● **Exercise details**:
A single number is the expected answer: the count of lines in the listing that hold the word "computer".

● **Exercise input**:
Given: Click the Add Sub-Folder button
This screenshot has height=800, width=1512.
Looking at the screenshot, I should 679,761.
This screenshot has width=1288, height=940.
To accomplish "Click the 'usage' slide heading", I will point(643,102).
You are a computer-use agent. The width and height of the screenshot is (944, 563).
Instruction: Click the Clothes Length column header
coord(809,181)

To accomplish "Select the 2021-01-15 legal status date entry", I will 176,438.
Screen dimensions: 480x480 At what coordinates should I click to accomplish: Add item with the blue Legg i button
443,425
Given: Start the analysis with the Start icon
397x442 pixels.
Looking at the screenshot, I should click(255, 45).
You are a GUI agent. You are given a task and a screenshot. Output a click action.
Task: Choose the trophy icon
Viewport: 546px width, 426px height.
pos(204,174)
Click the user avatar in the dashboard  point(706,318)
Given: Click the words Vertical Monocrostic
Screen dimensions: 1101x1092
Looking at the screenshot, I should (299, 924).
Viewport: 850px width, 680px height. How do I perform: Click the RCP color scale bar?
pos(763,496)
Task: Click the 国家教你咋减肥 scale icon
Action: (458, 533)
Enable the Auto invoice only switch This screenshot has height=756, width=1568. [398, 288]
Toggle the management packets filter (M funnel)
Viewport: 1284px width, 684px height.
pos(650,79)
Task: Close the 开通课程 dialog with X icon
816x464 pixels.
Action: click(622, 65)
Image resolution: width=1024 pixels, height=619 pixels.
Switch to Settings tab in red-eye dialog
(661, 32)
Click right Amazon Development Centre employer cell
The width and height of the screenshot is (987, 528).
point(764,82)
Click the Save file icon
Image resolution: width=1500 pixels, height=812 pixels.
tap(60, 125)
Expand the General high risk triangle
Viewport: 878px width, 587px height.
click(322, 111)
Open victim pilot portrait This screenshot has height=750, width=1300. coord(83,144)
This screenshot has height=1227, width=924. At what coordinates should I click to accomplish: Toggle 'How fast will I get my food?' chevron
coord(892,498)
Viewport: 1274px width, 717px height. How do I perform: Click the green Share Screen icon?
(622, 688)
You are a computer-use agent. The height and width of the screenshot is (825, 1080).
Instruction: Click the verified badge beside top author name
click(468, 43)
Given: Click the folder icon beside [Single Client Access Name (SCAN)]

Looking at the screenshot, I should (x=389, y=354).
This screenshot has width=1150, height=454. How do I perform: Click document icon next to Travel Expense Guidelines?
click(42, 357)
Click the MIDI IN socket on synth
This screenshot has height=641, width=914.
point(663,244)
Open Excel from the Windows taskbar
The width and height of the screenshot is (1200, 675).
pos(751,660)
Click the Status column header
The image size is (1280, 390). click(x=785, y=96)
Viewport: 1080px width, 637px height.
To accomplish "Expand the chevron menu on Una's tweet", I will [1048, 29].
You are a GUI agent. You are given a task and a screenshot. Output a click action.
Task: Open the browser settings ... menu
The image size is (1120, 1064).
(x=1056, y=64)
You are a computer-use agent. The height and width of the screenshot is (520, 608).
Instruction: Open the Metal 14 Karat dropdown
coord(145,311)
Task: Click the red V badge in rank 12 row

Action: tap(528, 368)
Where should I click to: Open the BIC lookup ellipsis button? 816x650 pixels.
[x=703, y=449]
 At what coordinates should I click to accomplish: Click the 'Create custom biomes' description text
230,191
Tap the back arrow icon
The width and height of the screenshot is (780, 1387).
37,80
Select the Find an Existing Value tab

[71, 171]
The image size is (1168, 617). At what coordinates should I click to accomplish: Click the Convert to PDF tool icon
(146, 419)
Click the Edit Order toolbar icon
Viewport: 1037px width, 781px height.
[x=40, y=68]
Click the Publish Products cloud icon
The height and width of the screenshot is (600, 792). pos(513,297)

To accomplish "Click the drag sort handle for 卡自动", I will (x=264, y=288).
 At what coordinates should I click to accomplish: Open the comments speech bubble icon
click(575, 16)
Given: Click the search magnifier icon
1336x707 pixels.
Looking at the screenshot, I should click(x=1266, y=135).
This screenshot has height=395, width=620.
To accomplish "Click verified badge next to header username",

● **Answer space**:
3